Dimir decks tend to be focused on Surveil synergies, hoping to get a few payoff cards like Thoughtbound Phantasm in addition to the premium commons that have Surveil tacked on, like Whisper Agent and Deadly Visit. This guild is overall extremely strong in this format, thanks in part to the Surveil mechanic ensuring that once you get started, you’re going to continue drawing gas with very few bricks in between.

Izzet drafts take two main forms: aggressive ones with cards like Wojek Bodyguard (secretly the best red common) and Sonic Assault, and more controlling decks, often with a black splash for more removal. All of these decks are a boatload of fun, as Izzet rewards you for finding clever ways to sneak through damage.

Last but not least in the top tier of draft archetypes, we have Boros, always trying to attack and grow their Healer’s Hawks with the Mentor mechanic. These decks are fast, evasive, and surprisingly resilient thanks to there being a lot of common and uncommon removal in these two colours.


I’m pretty sure I say this every time, but Toronto all-star Edgar Magalhaes is playing out of his mind these days, making deep runs in every single tournament he attends. I’m not a particularly big fan of the deck he settled on for this event, but if anyone can pilot it to a top finish, it’s this absolute monster.

Edgar’s Face to Face Games teammate, Eli Kassis, is sure to make waves as well, fresh off his win at Grand Prix New Jersey. That team’s innovative Azor’s Gateway Jeskai Control deck dominated the tournament by hitting the metagame at a very particular angle — will they be able to do the same for this weekend?

Logan Nettles, perhaps better known as Jaberwocki of Magic Online fame, is one of the best players in the world right now. He’s in fourth place on the Elo leaderboard, and I have the utmost respect for his approach to the game, both materially and psychologically. I played him at GP Atlanta last weekend, and despite making correct plays on crucial turns, was highly critical of them, interested in discussing them with me after the match.
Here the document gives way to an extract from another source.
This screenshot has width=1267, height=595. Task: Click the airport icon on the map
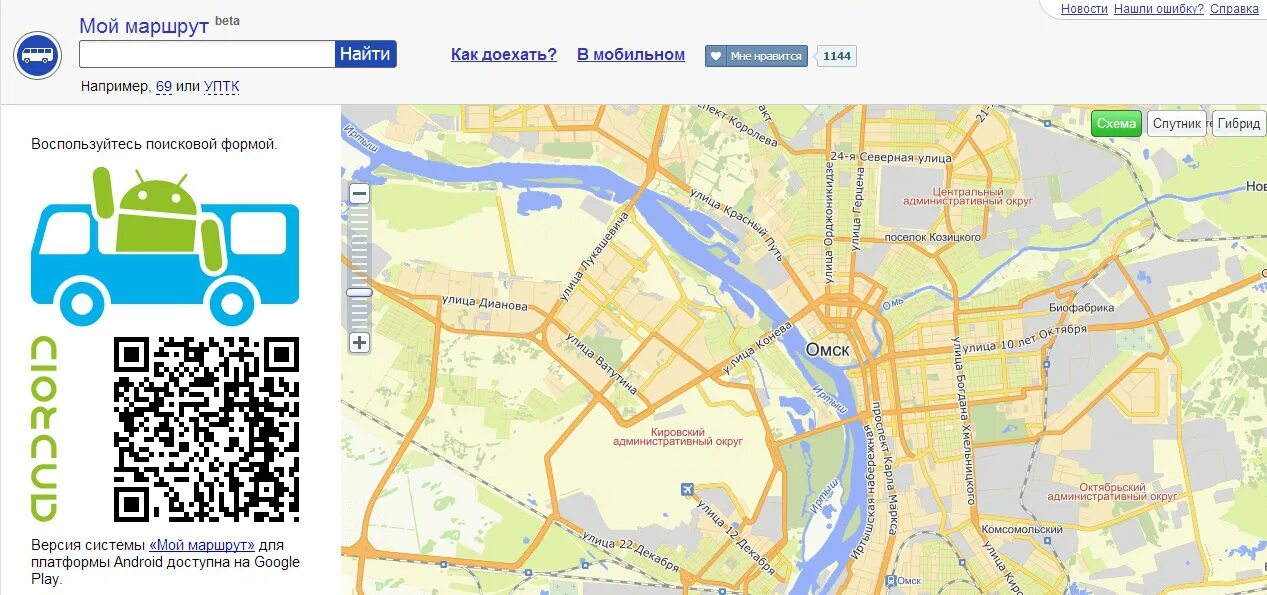click(687, 489)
This guy just learns with every single match and will just continue to get better and better.

To cap it off, if you’re reading this and not cheering for Chris Ha, do me a favour and change your mind. A seventeen-time Face to Face Games Open Top 8 competitor, coming fresh off an RPTQ win and a Grand Prix Top 8 in Montreal, Chris is just the absolute coolest and nicest guy around. Speaking of which, I think I see him coming, which means that’s all for today, folks! Wish us luck!